1. [Find a dataset.](../assignments/open_ended.md)
1. If necessary, [upload the data](../assignments/open_ended.md#storing-data).
1. Load the data into a DataFrame.
1. Inspect the data a bit.
1. Come up with a question that the data is capable of answering and _isn't trivial to answer_.
   - If you aren't sure, ask.
1. Come up with a hypothesis (a guess of the answer to the question).
1. Submit the proposal to [the `Final Project proposal` thread on Ed](https://edstem.org/us/courses/96867/discussion/7944255), using the format below.

If the proposal shows effort and follows the format below, full credit will be given.

## Format

- **What dataset(s) are you going to use?**
  - Please include link(s).
- **What's the question you are trying to answer?**
  - It should be _specific, and objectively answerable_ through the data available.
- **What columns of the DataFrame(s) are you going to use to answer that?**
- If you're using multiple datasets: **What columns are you going to merge/join them on?**
- **What's your hypothesis?**

Feel free to include any questions/concerns/uncertainties that the instructor can help with.

## Tips

- Don't overthink it; [the process above](#process) shouldn't take more than a few hours.
- Your question/hypothesis doesn't need to be something novel; confirming something you read / heard about is fine.
- You won't be graded on the scientific soundness of your work.
  - That said, please think through and note assumptions/caveats/unknowns of your approach.
- The sooner you post your proposal, the sooner you'll get feedback.
- The point of the proposal is to ensure you've dug into the data and that your project scope is reasonable.
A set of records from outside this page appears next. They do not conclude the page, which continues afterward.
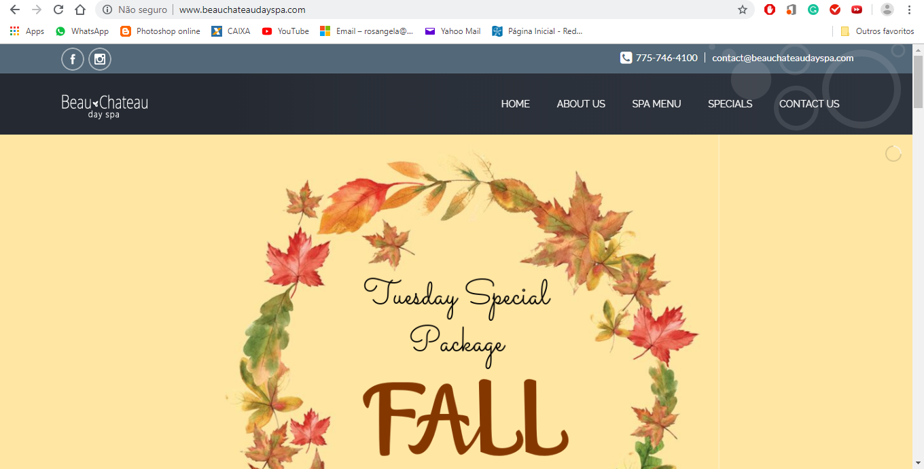Viewport: 924px width, 469px height.
Task: Open the Grammarly extension icon
Action: 813,10
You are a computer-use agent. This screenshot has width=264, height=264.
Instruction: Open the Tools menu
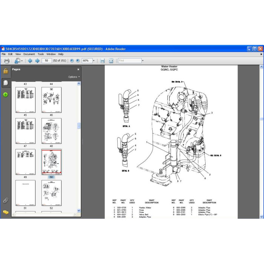click(x=41, y=54)
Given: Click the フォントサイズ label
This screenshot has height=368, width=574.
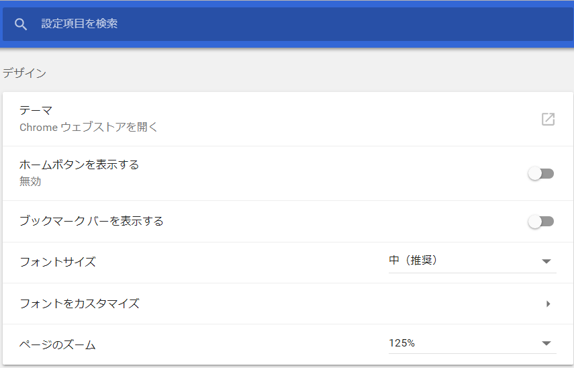Looking at the screenshot, I should point(58,262).

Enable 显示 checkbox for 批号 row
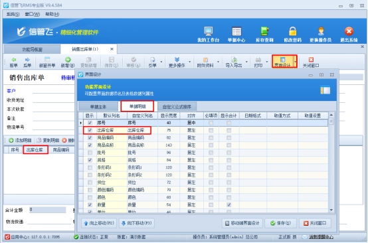click(90, 153)
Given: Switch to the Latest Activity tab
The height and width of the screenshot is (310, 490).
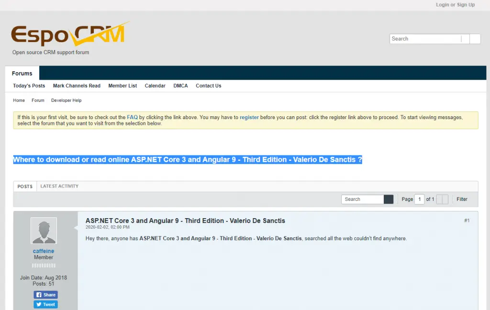Looking at the screenshot, I should pyautogui.click(x=59, y=186).
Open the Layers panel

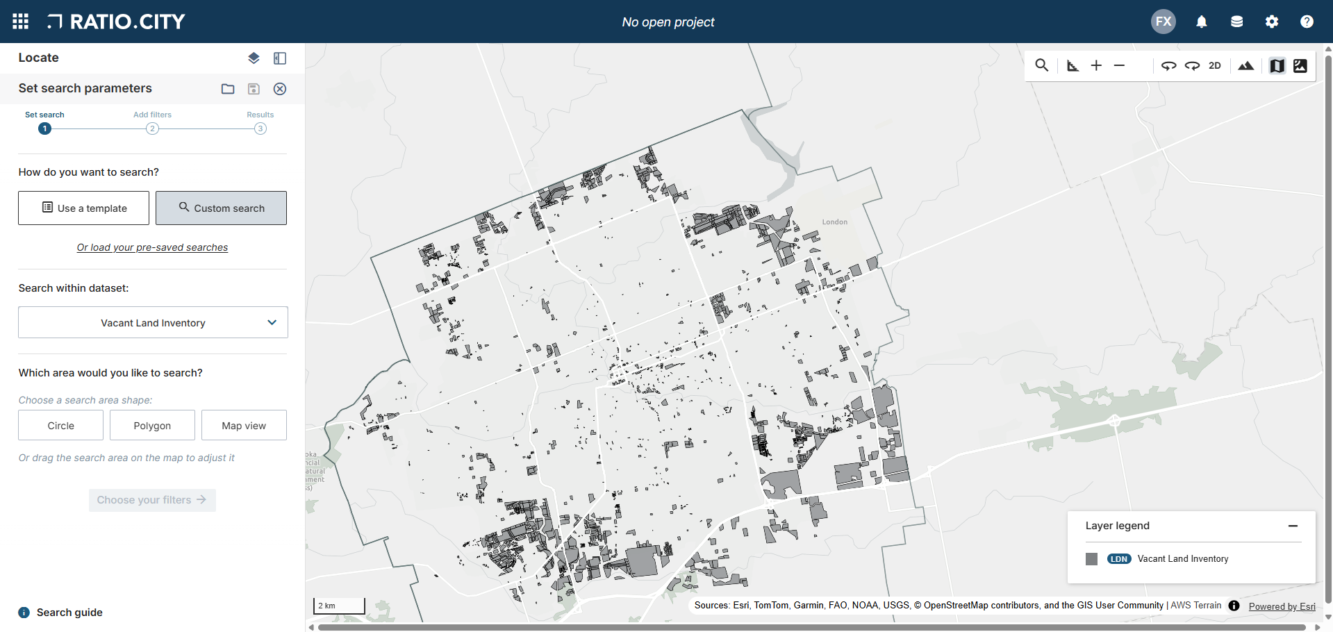click(x=254, y=58)
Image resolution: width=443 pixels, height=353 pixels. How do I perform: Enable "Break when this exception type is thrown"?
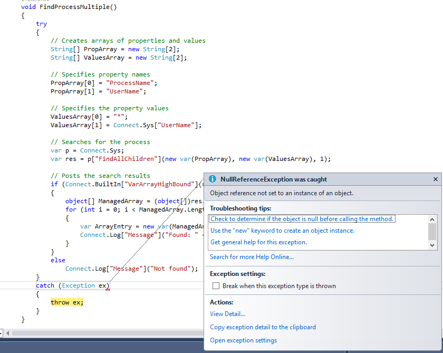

Think of it as a head start rather than something you're locked into.

## Simplified example

- **Dataset:** [Recycling Diversion and Capture Rates](https://data.cityofnewyork.us/Environment/Recycling-Diversion-and-Capture-Rates/gaq9-z3hz)
- **Question:** From 2016 to 2019, what community district increased their diversion (recycling) rate the most?
- **Columns:** `District`, `Fiscal Year`, `Diversion Rate-Total (Total Recycling / Total Waste)`
- **Hypothesis:** [Bushwick](https://communityprofiles.planning.nyc.gov/brooklyn/4), because it's gentrified over that time, and hipsters love to recycle.

## Another example

- **Dataset:** data about people's trash
- **Question:** Is recycling better now than before?
- **Hypothesis:** probably

What's wrong with this proposal?

## Question your question

Even the question can bake in assumptions. For example:

> What ZIP code has the highest number of food poisoning cases?

assumes a relationship between food-borne illness and geography. What assumptions does your question make?

## Changing your proposal

You may change your dataset/question after your proposal was submitted, but unless directed to do so, it's not recommended. [The purpose of the Final Project](../final_project.md) is to get practice doing data analysis through code … the dataset and research question are a means to that end. The hope is that you're getting into the analysis sooner than later, rather than being stuck picking the perfect dataset/question.

If you do decide to change them, be very sure they meet the requirements/tips above.